Aber in der heutigen Zeit sollte doch jeder wissen, was gesunde Ernährung ist.
Gerfried Teufelberger: Dem ist aber nicht so. Oder anders gesagt, es fehlt vielen die Zeit, sich gesund zu ernähren.
Markus von der Groeben: Und auch das Geld. Gesundes Essen ist teurer als Fast Food.
Gerfried Teufelberger: Für gesunde Ernährung braucht man Zeit, eine gewisse Einsicht und die finanziellen Möglichkeiten. Und diese Punkte fehlen bei vielen. Die Lebenssituationen lassen das zum Teil nicht zu.

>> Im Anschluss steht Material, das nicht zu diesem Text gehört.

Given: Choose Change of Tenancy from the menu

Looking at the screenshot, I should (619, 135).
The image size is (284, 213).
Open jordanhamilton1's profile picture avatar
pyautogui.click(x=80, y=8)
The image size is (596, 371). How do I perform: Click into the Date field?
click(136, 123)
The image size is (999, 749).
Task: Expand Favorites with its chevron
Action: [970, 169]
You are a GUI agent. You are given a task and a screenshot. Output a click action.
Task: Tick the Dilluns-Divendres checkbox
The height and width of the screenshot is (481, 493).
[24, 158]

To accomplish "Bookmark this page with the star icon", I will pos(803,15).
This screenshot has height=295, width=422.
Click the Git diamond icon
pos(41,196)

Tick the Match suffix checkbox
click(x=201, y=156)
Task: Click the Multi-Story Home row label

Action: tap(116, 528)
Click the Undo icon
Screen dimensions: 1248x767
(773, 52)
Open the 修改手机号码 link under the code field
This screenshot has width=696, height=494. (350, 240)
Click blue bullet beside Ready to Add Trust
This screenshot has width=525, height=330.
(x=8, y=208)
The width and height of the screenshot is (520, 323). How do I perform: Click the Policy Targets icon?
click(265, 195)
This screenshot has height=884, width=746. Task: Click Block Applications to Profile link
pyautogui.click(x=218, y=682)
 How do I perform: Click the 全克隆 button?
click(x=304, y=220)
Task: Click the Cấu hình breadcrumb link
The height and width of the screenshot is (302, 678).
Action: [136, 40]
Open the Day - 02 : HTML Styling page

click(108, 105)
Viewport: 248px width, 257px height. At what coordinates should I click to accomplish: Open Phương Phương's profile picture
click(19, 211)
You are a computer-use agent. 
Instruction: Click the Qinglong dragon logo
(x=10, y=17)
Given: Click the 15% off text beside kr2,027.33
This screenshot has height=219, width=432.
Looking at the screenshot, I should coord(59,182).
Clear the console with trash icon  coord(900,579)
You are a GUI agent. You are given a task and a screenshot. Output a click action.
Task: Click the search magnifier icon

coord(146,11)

Also ist es ein Gesellschaftsproblem?
Gerfried Teufelberger: Im gewissen Sinne ja. Übergewicht ist ein soziales Problem. Die ganze Geschichte ist sehr komplex. Wir haben, wie gesagt, immer weniger Zeit zum richtig gesund zu essen, werden im Alltag immer unbeweglicher und sitzen nur vor den Bildschirmen und Smartphones, und das zieht sich das ganze Leben hindurch.
Markus von der Groeben: Im Grunde genommen ist es eine gesellschaftliche Herausforderung und keine medizinische Problematik.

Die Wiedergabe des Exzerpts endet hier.